Conclusions: At present, the neonatal screening coverage is above 15% in UB city with the same incidence of CH and CAH during these years. Therefore, the newborn screening should be expanded up to national level with the establishment of an NBS programme with quality assurance in order to prevent serious and irreversible consequences, such as severe mental retardation and disability caused by untreated congenital disorders.
P25. Timeliness of Newborn Screening Activities in the Philippines
Mindanao Southern Philippines Medical Center, Newborn Screening Center, DAVAO, Philippines
Background: Newborn screening is a public health program which aims to detect certain metabolic disorders. The effectiveness of the newborn screening system depends on proper, timely collection of samples and timely diagnosis and appropriate management of cases.

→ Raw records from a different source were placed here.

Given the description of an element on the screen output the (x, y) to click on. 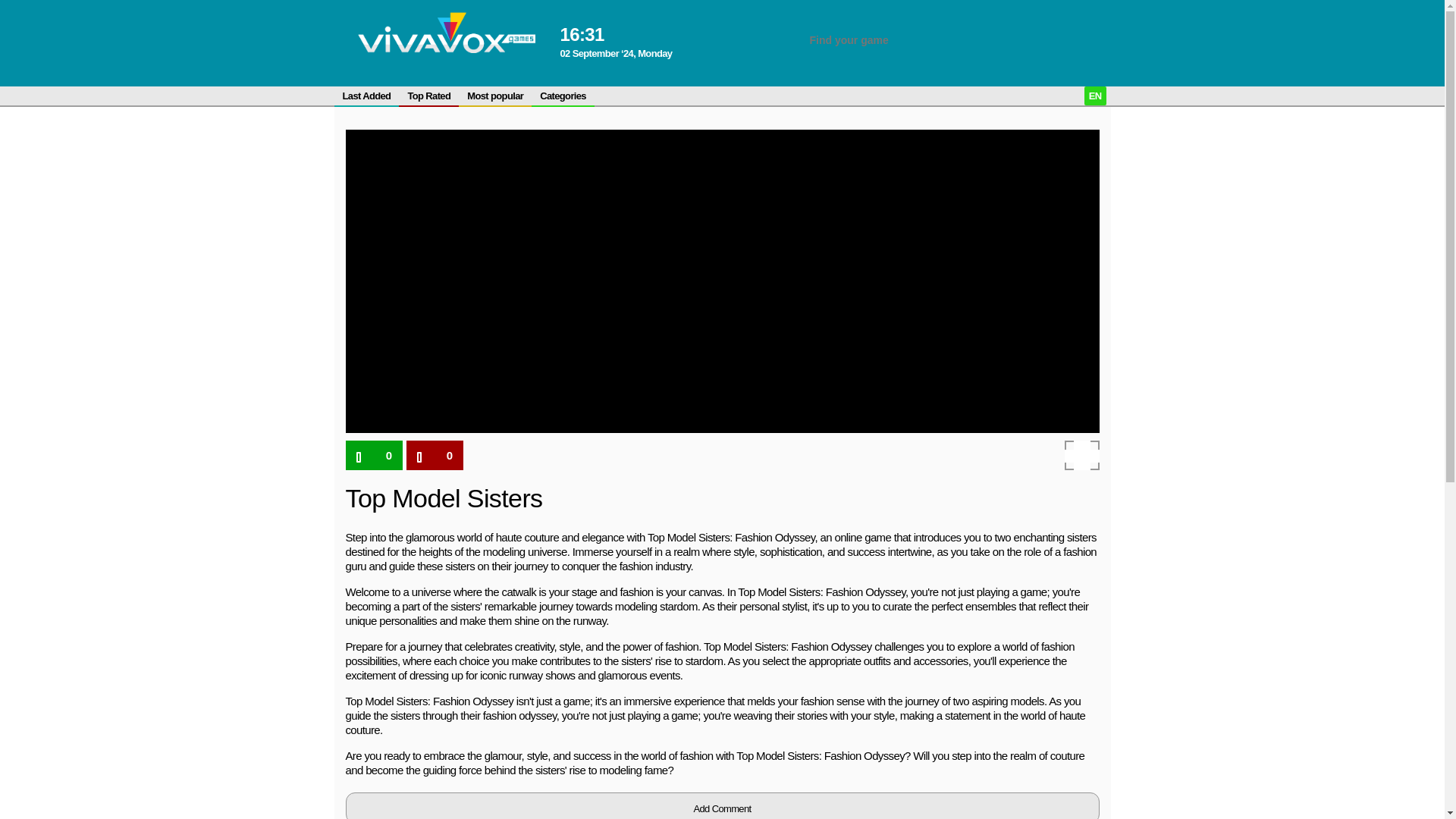
0 (434, 455)
Categories (562, 96)
EN (1095, 95)
Dislike! (434, 455)
0 (374, 455)
Like! (374, 455)
Top Rated (428, 96)
Most popular (494, 96)
Last Added (365, 96)
Full Screen (1081, 455)
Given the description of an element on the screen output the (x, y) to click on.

Objective: The study aimed to evaluate the newborn screening timeliness, to identify areas in the NBS system that can be shortened to improve timeliness and to identify issues that impact timeliness and how these issues can be addressed by stakeholders.
Methods: For 5 years, 5,974,990 newborn infants were screened in the Philippines. Timeliness of newborn screening activities including screening age, transit time, time when NBS results are reported out and turnaround time for immediate notification of medical providers, confirmation of the diagnosis and treatment of cases were reviewed. A five-year data set from the Neometrics database of all centers was obtained retrospectively.
Results: The five-year data showed that the percentage of babies screened by Day 2 ranged from 65% to 76%. The percentage of specimens collected beyond 7 days of age decreased within 5 years. The percentage of samples received within 2 days was only 26.6%. However, 95% and 99% were received within 7 and 14 days, respectively. In 96% of cases, normal NBS results were reported out within 5 days from specimen receipt while 98% of out-of-range results were reported out by day 3. Age of confirmation and treatment age for the 6 disorders varied.
Conclusion: It is important to routinely monitor the timeliness of NBS activities because this can potentially improve the NBS program performance. The effectiveness of the NBS system can only be achieved if all stakeholders, namely the families, NBS coordinators, health care professionals, newborn screening center staffs and couriers work collectively as a team.